Wednesday, August 9, 2017
National Law Journal, IRS Lawyer Says the Agency Isn't Targeting Cannabis Lawyers:
A regional IRS executive told a gathering of cannabis lawyers on Friday that the agency is not out to target them, despite their work with clients whose marijuana businesses remain illegal under federal law.
Matthew Houtsma, associate area counsel for the IRS Office of Chief Counsel, said the tax agency’s Office of Professional Responsibility has held that “to the extent [a lawyer] is representing someone in the industry, that is not sanctionable.”

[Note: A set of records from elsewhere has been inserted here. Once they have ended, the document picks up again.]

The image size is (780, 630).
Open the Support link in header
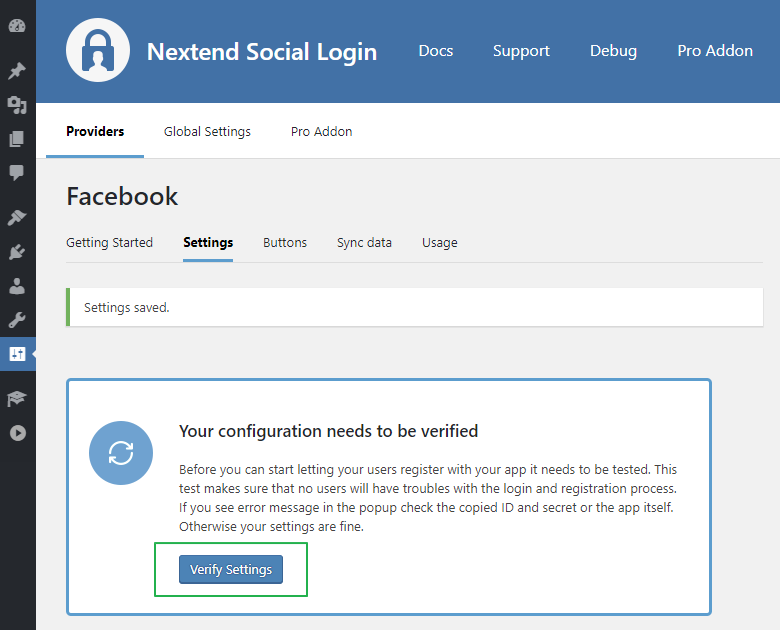tap(521, 51)
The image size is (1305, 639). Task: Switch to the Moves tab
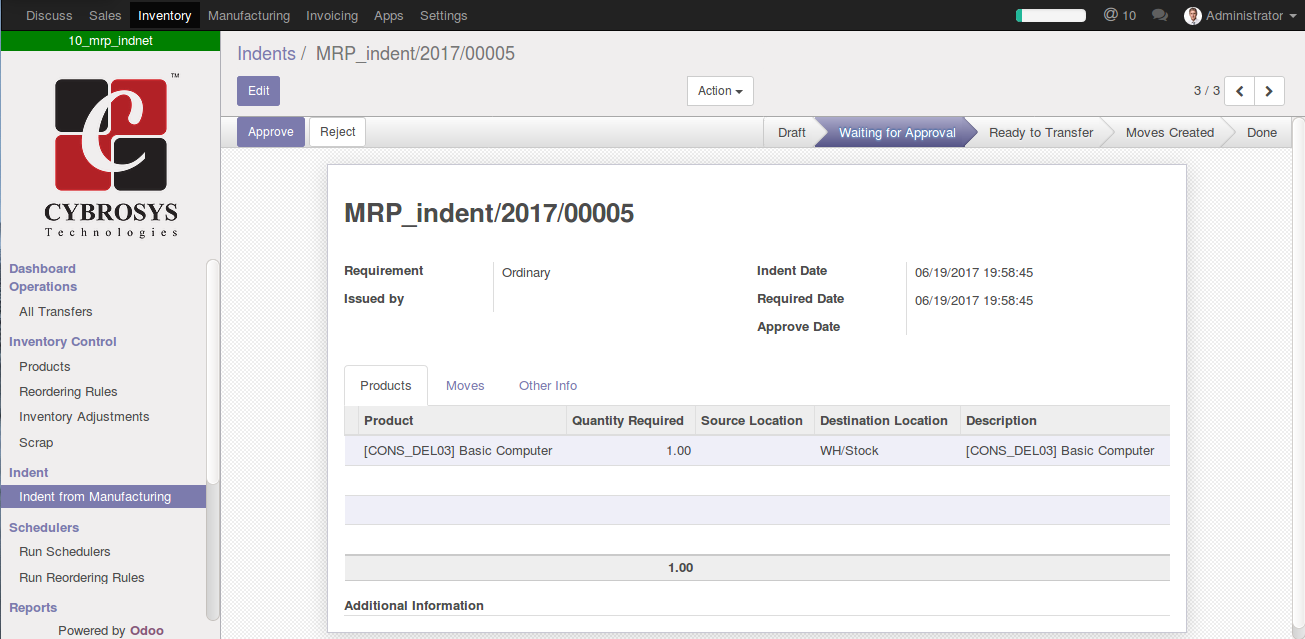point(465,386)
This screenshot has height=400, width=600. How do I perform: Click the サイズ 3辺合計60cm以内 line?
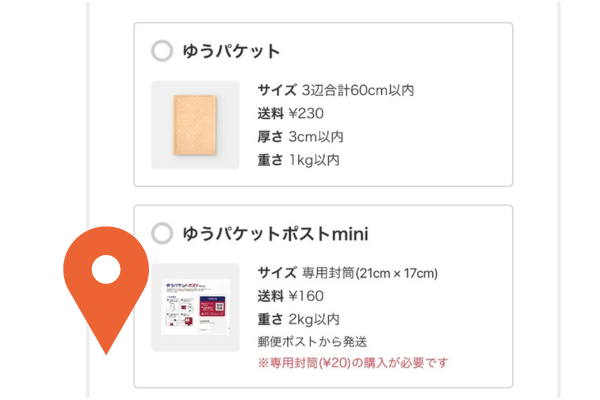tap(336, 90)
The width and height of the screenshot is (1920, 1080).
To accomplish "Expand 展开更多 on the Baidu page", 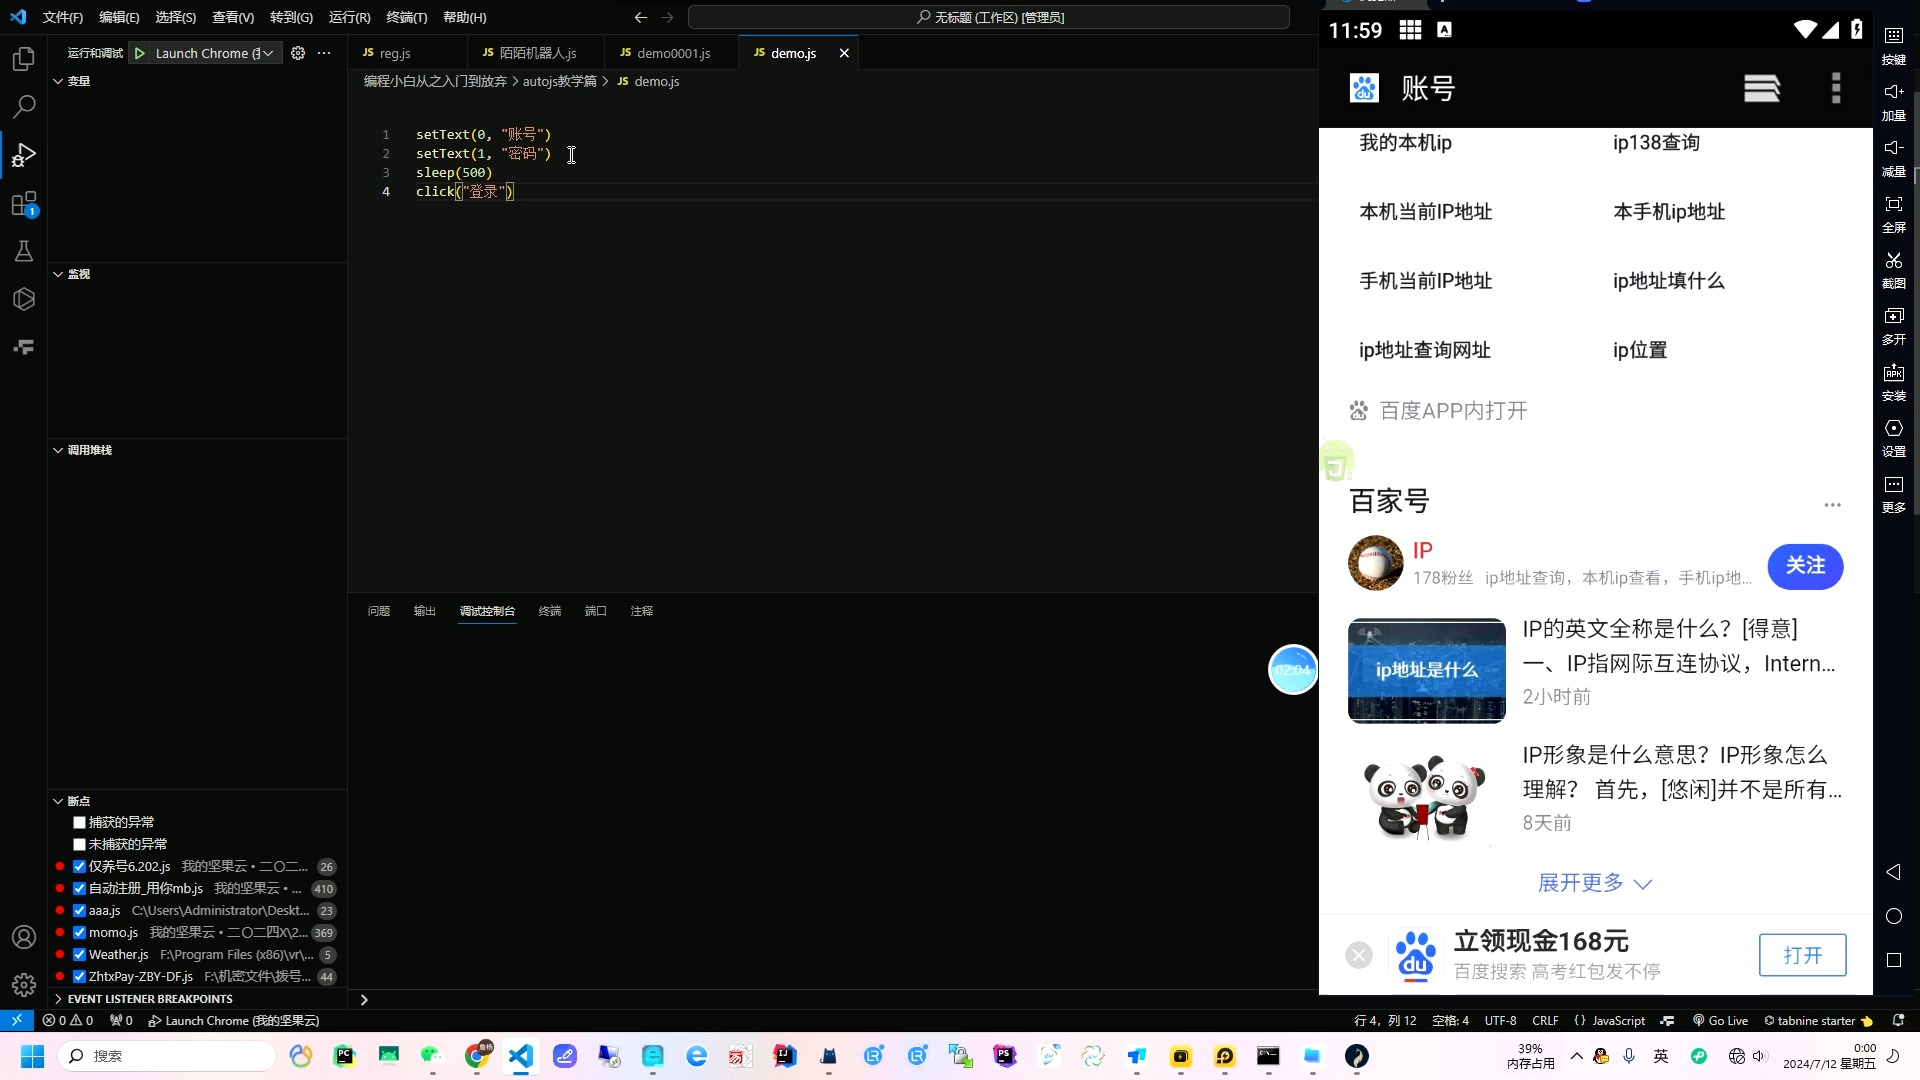I will 1592,883.
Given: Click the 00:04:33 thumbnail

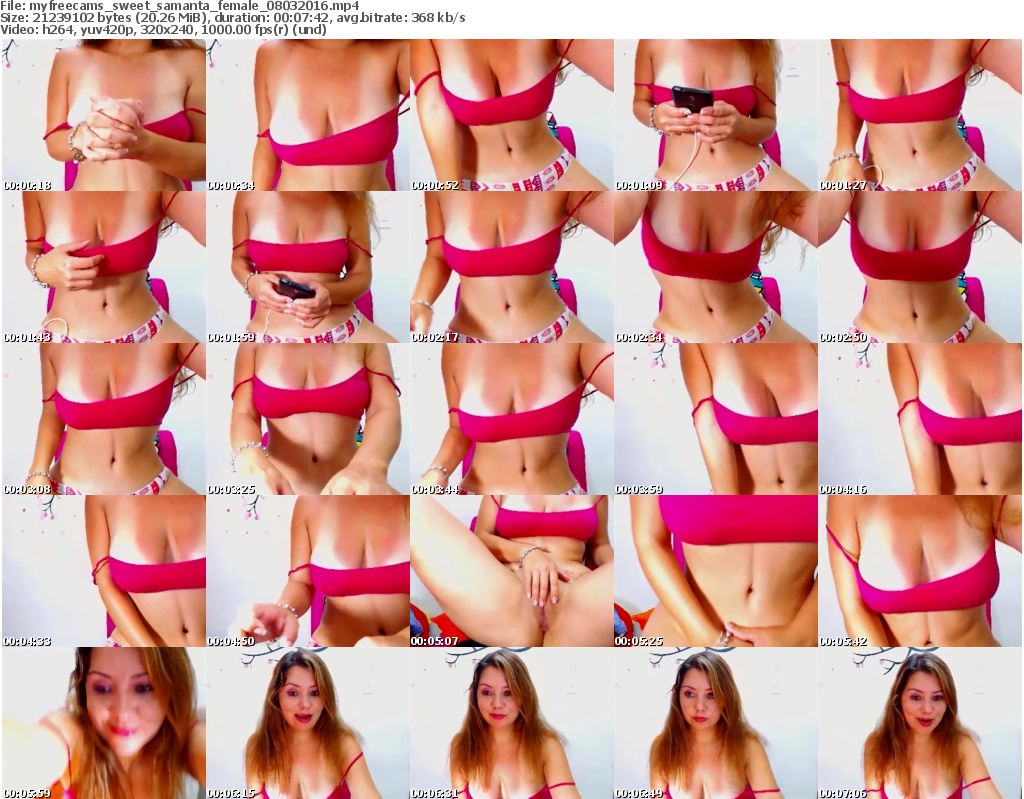Looking at the screenshot, I should pyautogui.click(x=104, y=571).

Those lawyers’ clients, even though they’re abiding with state laws regulating medical and recreational marijuana, may not enjoy such protections from federal tax collectors. The IRS, Houtsma told the Cannabis Law Institutegathering in Denver, has won a string of recent court victories clarifying the agency’s authority to inspect records from and question tax deductions taken by dispensaries operating legally under certain states’ laws.
At issue is Internal Revenue Code Section 280E, which forbids businesses from deducting certain business costs associated with the “trafficking” of Schedule 1 substances, including marijuana, which the federal government has deemed have no medical use. Missing out on those tax deductions can wipe out a large part, or even all, of a marijuana businesses’ profits, according to tax attorneys. Taking the deductions can trigger an audit by the IRS.
Houtsma said he sympathized with businesses trying to operate legally under state law. But “unlike the Department of Justice, which can potentially create their own priorities of what they’re going to go after and what they’re going to do and not do, the IRS doesn’t really have authority to simply ignore 280E,” he said. “If someone gets picked up in an audit and they are in the industry, it’s going to be an issue that the IRS is going to ask about.”